Caminé lentamente hacia mi cajón volcado.
Me arrodillé con dificultad. Mis manos, sucias de la tierra de la tumba de Pinto, tomaron una de las manzanas que flotaban en el agua sucia. Estaba magullada. La froté contra mi camisa empapada, limpiando el lodo, hasta que el rojo de su piel volvió a brillar opacamente bajo la luz de las lámparas del mercado.
Con un esfuerzo que me costó todo lo que me quedaba de energía, tomé mi viejo cajón de madera y lo puse de pie. Lo acomodé en su lugar exacto, golpeándolo con el puño para asegurarme de que quedara firme sobre el asfalto gris.

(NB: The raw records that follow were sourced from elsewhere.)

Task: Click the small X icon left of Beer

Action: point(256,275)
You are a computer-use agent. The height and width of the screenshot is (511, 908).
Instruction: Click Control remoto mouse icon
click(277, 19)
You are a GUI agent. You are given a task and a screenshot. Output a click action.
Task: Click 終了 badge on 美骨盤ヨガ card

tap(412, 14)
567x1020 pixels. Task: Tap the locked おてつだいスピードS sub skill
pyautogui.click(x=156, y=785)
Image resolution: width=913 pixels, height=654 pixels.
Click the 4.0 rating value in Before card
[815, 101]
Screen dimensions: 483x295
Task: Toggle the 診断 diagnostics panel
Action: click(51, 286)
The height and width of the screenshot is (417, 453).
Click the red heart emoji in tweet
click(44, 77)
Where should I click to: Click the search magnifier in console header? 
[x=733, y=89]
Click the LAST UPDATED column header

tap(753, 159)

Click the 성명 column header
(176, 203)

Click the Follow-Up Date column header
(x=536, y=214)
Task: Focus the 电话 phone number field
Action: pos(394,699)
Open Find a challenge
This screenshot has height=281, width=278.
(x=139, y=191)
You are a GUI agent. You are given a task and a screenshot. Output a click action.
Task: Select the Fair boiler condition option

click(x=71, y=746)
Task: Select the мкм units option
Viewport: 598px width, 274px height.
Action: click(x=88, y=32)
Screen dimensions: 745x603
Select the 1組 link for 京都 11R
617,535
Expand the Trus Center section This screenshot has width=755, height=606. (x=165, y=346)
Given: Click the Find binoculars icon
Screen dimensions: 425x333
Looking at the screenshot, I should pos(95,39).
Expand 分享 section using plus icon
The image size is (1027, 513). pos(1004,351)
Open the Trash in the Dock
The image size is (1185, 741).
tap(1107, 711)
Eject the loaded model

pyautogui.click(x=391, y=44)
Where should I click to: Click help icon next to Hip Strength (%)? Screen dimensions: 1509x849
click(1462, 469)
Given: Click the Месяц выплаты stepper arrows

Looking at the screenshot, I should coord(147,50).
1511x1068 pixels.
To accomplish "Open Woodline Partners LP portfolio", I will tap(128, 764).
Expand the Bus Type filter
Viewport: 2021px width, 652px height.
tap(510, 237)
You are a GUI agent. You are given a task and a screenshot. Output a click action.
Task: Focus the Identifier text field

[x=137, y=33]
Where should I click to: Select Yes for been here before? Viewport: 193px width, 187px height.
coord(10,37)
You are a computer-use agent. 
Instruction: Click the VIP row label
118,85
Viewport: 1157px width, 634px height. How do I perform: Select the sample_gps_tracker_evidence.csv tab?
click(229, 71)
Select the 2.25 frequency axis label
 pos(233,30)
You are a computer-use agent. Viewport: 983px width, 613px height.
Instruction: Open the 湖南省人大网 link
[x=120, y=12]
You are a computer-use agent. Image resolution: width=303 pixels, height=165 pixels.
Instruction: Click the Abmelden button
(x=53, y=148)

Comencé a recoger, una por una, las manzanas rodadas. Las fui limpiando con mis manos curtidas y las apilé cuidadosamente sobre la madera desgastada de mi cajón.
Un diablero pasó a mi lado, salpicándome agua de un charco con sus llantas pesadas, pero ni siquiera me inmuté. Estaba aquí. Seguía vivo.
La crueldad de la ciudad me había arrebatado lo único que amaba. La violencia silenciosa, la desesperación por unos pesos, la indiferencia brutal de este mundo me habían quitado a mi compañero. Estaba completamente solo en una ciudad de millones.
Pero mientras acomodaba la última manzana en la pirámide roja que coronaba mi viejo cajón de frutas, tomé una decisión silenciosa.
No me iban a quebrar.
Si el mundo esperaba que el viejo Mateo se rindiera, recogiera sus cosas y se dejara morir en una esquina, se iban a quedar con las ganas. Pinto no había muerto por un cobarde. Había muerto por un hombre que todos los días se levantaba antes de que saliera el sol, que se ganaba el pan con el sudor de su frente, y que no le iba a ceder su dignidad a nadie.
Me senté en mi pequeño banquito de plástico. La lluvia finalmente se detuvo, dejando un olor a ozono, asfalto mojado y cilantro.
Miré al vacío del callejón, cruzando las manos sobre mis rodillas cansadas. Ya no había un perrito fiel recargando su cabeza junto a mis botas. El vacío era inmenso, palpable, frío.
—Pásele, güerita, llevo manzanas, llevo frescura, pásele sin compromiso… —murmuré, con una voz rasposa y baja al principio, ensayando para cuando el mercado volviera a su apogeo.
Levanté la vista. La gente empezó a pasar. Indiferente. Cansada. Ajetreada.
Respiré profundo, llenando mis pulmones del aire frío y contaminado de la Ciudad de México, y con una firmeza que no sabía que aún poseía, alce la voz por encima del ruido de los camiones de carga:
—¡Manzanas! ¡Pásele por sus manzanas! ¡Llévele, llévele!
Estaba solo. Estaba roto. Pero no estaba vencido. Yo seguiría aquí, en mi pedazo de concreto, resistiendo. Por mí. Y por mi héroe de cuatro patas.